… denken wir an die rauschhaften Prophezeiungen Walt Whitmans, an das Erstaunen William Carlos Williams’ angesichts simpler Dinge oder Robert Creeleys der Luft zum Atmen abgelauschte Zeilen – die „geschichtslose„ amerikanische Topographie hat eine eigene Lyrik hervorgebracht, die ohne Blindheit gegenüber den Unwegsamkeiten des Lebens voll Versprechen und unverbrauchter Schönheit steckt.
Das ist die poetische Facette am seit mehr als zweihundert Jahren staatstragenden American Dream, aus dessen Substanz auch der 1969 geborene Kevin Prüfer noch schöpft. Doch sein heutiges Amerika ist mit dem Alltag, den es ihm schenkt, nicht mehr ganz so jung und unverbraucht. Der mit Banalitäten wie Smalltalk, Billboards, Shoppingmalls angereicherte way of life kann leicht zur Ödnis geraten. Nicht einfach, aus diesen die Vorstellung überwuchernden Virtualitäten und Realitäten zweiter und dritter Hand Schönheit und Versprechen herauszufiltern – oder gar Wahrheit über die ins Wohnzimmer strahlenden Kriege, die die Nation in der Ferne ausficht. Prüfer jedoch versucht dies mit ästhetischer Raffinesse und Schlichtheit in einem zu bewerkstelligen: „Der Westen, zufrieden und sonnengegerbt, denn so besagt es die Geschichte,/ gefangen im Strudel/ allen entschwunden, außer dem sanften Traum,/ in dem der Westen westwärts reitet, der Wüstenstadt entgegen,/ zu den Mädchen, die sich um ihn scharen,/ die sein Pferd berühren,/ das schweißfeuchte Fell, die Flanken streicheln, den Sattel / und seine Schenkel -/ Köstlich, köstlich, sagen sie, dann lächeln sie / und ziehen ihn zu sich herab.“ Prufers Ars poetica ist nicht im Avantgarde-Sinn innovativ, dafür zugänglich, erprobt, variantenreich und voll Witz, den wiederum kulturpessimistische Melancholie kontrastiert. / Jan Röhnert, FAZ 21.6.

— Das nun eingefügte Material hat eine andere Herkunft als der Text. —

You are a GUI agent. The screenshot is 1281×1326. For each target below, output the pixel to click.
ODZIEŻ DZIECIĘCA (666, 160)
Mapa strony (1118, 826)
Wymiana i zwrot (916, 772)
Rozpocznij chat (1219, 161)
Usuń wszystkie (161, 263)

Kevin Prufer: Wir wollten Amerika finden
Ausgewählte Gedichte. Zweisprachig. Aus dem Amerikanischen von Norbert Lange und Susanna Mewe
Einband: Englisch Broschur
Seitenzahl: 220
Preis: 24,- EUR
ISBN: 978-3-939557-46-3
»Mein Imperium fiel wie ein Blutstropfen ins Gras.« Kevin Prufers Gedichte sind Expeditionsunternehmen in ein zerrissenes, um seine Träume und Selbstbilder gebrachtes Amerika. Sein Thema sind Zusammenbrüche und Unfälle von Autos wie Staaten. Sein Amerika ist eine Landschaft in der Notaufnahme, »Schnee« liegt wie »kleine Beruhigungsmittelchen im Garten verstreut«, seine Mitbürger begegnen ihm als schlaflose Pilger zwischen Einkaufszentren, Zerstreuung und Kriegsberichterstattung. Kevin Prufer hat das politische Gedicht für die Popmoderne reaktiviert und schafft es dennoch in diesem Waste Land des ersten Jahrzehnts des 21. Jahrhunderts die eigentliche Poesie des Menschseins zu feiern. Der Band ist in enger Zusammenarbeit mit Kevin Prufer von Susanna Mewe und Norbert Lange übersetzt worden.